Dopo la pensante squalifica inflitta dal Giudice Sportivo a Danucci – fermato per 8 giornate – la società corallina ha immediatamente espresso la propria posizione, attraverso le parole del presidente Giugliano.
“Non è ammissibile – attacca Giugliano – comminare una tale sanzione per un qualcosa che non esiste. Danucci, calciatore correttissimo in campo e fuori – e su questo parla la sua carriera -, è stato colpito al volto da un avversario sugli sviluppi di un calcio di punizione, fatto battere dall’arbitro, per sua stessa ammissione, ben oltre il minuto di recupero concesso. Il nostro tesserato perdeva sangue, tanto che poi è stato costretto a 5 punti di sutura in ospedale, non ha assolutamente scagliato nei confronti di nessuno la bottiglietta d’acqua. L’ha invece lanciata contro il muro del sottopassaggio. L’inadeguatezza e l’insensibilità di gente che la domenica viene a rovinare deliberatamente i sacrifici di presidenti e società creano situazioni come questa. Ho l’obbligo di prendere posizione, ho l’obbligo di proteggere la Turris e di protestare contro questa decisione assurda e inverosimile. Ho l’obbligo di protestare contro i designatori arbitrali che permettono di far prendere decisioni importanti a gente totalmente inadeguata. E spero che mi seguano in tanti in serie D. A partire da domani, in occasione di ogni gara casalinga e in trasferta di tutto il girone di ritorno consegneremo la distinta di gara a questi “signori” con 40 minuti di ritardo”.

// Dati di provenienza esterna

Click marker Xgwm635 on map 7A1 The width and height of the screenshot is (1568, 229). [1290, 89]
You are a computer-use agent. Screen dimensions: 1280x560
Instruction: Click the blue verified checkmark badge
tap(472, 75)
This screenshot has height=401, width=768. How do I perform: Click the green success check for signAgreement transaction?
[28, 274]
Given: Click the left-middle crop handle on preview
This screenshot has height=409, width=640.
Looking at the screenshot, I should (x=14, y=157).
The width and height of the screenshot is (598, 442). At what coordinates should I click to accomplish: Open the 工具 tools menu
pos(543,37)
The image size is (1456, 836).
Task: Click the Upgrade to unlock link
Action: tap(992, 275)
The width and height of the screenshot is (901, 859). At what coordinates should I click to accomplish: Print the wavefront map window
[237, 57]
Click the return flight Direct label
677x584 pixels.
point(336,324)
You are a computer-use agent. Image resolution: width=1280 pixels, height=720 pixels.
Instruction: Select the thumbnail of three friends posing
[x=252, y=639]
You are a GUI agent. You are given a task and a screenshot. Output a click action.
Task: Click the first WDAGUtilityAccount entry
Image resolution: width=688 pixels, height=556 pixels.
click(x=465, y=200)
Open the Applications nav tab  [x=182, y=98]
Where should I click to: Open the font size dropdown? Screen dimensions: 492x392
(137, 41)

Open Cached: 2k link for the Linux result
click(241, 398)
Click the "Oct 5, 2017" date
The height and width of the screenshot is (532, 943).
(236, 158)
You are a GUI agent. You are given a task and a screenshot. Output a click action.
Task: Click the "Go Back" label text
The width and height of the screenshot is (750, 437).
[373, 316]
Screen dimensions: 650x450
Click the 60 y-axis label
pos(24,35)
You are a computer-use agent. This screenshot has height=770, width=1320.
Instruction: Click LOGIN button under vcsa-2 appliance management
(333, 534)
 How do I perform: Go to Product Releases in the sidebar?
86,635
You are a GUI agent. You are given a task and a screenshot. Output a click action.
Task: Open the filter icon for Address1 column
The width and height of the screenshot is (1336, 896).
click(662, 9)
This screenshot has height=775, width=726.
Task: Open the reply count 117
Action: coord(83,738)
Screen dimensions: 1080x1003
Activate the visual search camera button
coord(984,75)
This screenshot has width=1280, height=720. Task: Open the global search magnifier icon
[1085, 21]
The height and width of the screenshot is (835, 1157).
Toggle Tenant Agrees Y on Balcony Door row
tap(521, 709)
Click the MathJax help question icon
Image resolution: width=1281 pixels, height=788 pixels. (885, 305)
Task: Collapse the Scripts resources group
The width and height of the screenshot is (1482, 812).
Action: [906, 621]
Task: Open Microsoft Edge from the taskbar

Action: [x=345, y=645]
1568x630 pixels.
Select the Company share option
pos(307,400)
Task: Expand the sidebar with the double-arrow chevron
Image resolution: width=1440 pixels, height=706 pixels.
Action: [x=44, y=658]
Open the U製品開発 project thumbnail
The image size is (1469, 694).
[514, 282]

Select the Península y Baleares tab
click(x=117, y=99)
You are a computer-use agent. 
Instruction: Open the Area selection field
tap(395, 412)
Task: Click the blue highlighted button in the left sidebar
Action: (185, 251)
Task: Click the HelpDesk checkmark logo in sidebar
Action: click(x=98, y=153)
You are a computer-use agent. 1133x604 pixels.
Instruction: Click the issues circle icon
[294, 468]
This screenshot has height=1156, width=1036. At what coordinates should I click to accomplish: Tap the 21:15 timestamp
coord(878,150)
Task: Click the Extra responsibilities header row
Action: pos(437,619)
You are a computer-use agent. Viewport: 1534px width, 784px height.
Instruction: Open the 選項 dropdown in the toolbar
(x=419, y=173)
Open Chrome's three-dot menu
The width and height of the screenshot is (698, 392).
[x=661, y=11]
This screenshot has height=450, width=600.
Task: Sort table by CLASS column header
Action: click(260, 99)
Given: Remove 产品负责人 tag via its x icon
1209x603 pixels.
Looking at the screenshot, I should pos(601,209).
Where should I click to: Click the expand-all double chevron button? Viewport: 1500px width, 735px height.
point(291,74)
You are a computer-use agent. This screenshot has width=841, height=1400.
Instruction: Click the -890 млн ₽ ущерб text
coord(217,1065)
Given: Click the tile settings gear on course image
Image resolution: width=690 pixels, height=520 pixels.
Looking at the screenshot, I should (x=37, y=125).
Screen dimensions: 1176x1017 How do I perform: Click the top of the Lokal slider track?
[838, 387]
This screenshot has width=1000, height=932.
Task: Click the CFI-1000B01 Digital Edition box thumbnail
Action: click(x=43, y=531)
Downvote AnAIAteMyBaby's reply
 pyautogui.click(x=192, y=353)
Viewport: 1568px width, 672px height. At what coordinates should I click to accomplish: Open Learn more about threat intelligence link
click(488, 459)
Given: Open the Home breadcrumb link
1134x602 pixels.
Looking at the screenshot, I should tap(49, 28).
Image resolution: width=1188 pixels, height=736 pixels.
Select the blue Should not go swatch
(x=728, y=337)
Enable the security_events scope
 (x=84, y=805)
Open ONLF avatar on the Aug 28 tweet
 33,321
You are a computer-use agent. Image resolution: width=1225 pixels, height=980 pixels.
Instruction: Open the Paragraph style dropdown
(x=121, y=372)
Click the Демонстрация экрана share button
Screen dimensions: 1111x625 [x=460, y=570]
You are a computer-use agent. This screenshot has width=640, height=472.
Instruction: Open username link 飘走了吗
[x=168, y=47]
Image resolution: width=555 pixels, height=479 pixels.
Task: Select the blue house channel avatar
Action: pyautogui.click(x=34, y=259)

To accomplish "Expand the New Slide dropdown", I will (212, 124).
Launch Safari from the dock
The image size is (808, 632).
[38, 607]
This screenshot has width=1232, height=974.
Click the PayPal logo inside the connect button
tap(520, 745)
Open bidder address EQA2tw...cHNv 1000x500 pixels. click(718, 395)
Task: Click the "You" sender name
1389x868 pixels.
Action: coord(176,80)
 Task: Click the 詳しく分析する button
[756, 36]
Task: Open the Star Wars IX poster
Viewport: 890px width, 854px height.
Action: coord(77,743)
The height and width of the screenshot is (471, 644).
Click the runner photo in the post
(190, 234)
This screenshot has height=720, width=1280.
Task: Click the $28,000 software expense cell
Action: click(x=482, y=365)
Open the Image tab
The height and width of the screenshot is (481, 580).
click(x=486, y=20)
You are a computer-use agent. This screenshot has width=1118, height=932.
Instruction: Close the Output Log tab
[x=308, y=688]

Profonda l’amarezza del diggì Vincenzo Calce, che evidenzia poi alcune evidenti discrepanze relative alla motivazione della squalifica. “Va anzitutto precisato che quello protagonista dell’episodio è l’ultimo assistente, quello cioè che avrebbe dovuto attendere che tutti i tesserati lasciassero il campo prima di raggiungere lo spogliatoio. Come ha fatto, quindi, ad essere colpito dalla borraccia? Trovo poi profondamente contraddittoria la motivazione del Giudice Sportivo. Prima si accusa Danucci di aver scagliato con violenza la bottiglietta contro il muro, tanto che la bottiglietta in questione avrebbe poi, di riflesso, colpito l’assistente alla spalla, evidenziando di fatto il carattere fortuito dell’incidente. Subito dopo, però, si rimarca e sanziona il carattere volontario della condotta, dettata da un palese dissenso nei confronti della terna arbitrale. Danucci, quindi, avrebbe scagliato la bottiglietta contro il muro per colpire l’assistente. Mi pare francamente assurdo. A ciò va poi ad aggiungersi un altro rilievo. È abitudine della Turris fare in modo che ci sia sempre un dirigente ad accompagnare squadre e terna nello spogliatoio. Il dirigente in questione domenica ero io. Non è accaduto nulla di quanto contestato a Ciro Danucci. Io l’ho vista la bottiglietta a terra. Era, garantisco, parecchio lontana dall’assistente in questione”.